Think of Ethereum as a shared rulebook that thousands of computers run. When someone wants to change a rule or add a new one, they cannot just edit the book. They write an EIP: a numbered proposal, like a bill submitted to a public assembly. Anyone can draft one. It is debated openly, experts review it, and only after it passes the process does it become a rule everyone follows. EIPs are the main way Ethereum handles governance and protocol upgrades.

🔢 What does an EIP number mean?

Every proposal gets its own number, like EIP-1559 or EIP-20. The number is just an ID, not a ranking. It moves through a public lifecycle of statuses, roughly Idea → Draft → Review → Last Call → Final. Core developers, including Ethereum co-founder Vitalik Buterin, review proposals to keep upgrades safe and effective. Reaching Final is not guaranteed; plenty of EIPs stall or get withdrawn along the way.

🗂️ The three types of EIP

TypeWhat it covers
🛠️ Standards TrackChanges most Ethereum software cares about. Includes Core (protocol changes that need a network upgrade), Networking, Interface, and ERC (application and token standards)
📋 MetaA process or procedural change rather than code.

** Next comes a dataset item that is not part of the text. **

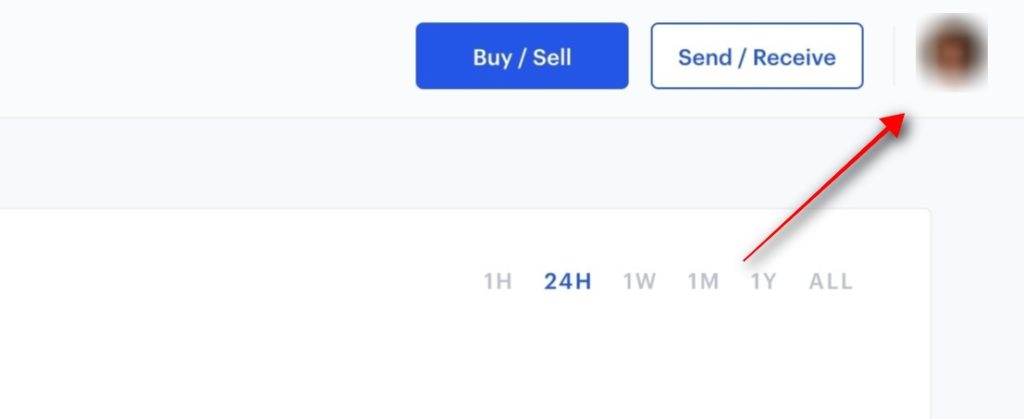1024x419 pixels.
Task: Select the 24H chart range
Action: pos(568,281)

Not optional to ignore, and often needs community consensus
📝 InformationalDesign notes and guidelines. Users are free to follow them or ignore them

📌 The exact list of lifecycle statuses can shift over time, so treat the stages above as the shape of the journey, not a fixed legal sequence.

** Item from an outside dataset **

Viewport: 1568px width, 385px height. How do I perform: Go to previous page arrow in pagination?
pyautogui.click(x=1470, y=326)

🪙 EIP vs ERC — a token standard, not a core change

You will often hear "ERC-20 token." An ERC (Ethereum Request for Comments) is a subcategory of EIP for application-level standards, mostly token standards. Every ERC is an EIP, but not every EIP is an ERC. The key difference: an ERC sets shared rules that apps and wallets agree to follow, and it does not change Ethereum's core protocol.

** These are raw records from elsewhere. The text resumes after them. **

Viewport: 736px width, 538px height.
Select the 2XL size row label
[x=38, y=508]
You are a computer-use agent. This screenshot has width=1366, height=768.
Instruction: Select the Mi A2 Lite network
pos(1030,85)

  • 🟢 ERC-20 (formally EIP-20) — the fungible-token standard most crypto tokens follow
  • 🖼️ ERC-721 (formally EIP-721) — the standard most NFTs follow

⛽ A famous core EIP — EIP-1559

EIP-1559 shipped in the London hard fork in August 2021, and most ETH users felt it. It replaced the old fee auction with a protocol-set base fee plus an optional priority tip, which made gas fees more predictable. The base fee is then burned (permanently removed), which makes ETH partly deflationary. That is a Core EIP at work: a real protocol change that needed a coordinated upgrade to go live.

❓ FAQ

Does an EIP become a rule the moment it is approved?
No. An EIP is a proposal and a spec, not an automatic switch. It has to pass open discussion and review, and a Core EIP also needs to be coded and shipped in a coordinated network upgrade before it does anything. Many EIPs never reach the Final stage.
What is the difference between an EIP and an ERC?
An ERC is a subcategory of EIP for application and token standards, like ERC-20 for fungible tokens. All ERCs are EIPs, but not all EIPs are ERCs. ERCs set shared rules that apps and wallets agree to follow; they do not change Ethereum's core protocol.
Can anyone write an EIP?
Yes. You do not need to be a core developer to submit one. After you write it, it gets a number and moves through a public lifecycle, and core developers including Vitalik Buterin review it to keep upgrades safe and effective.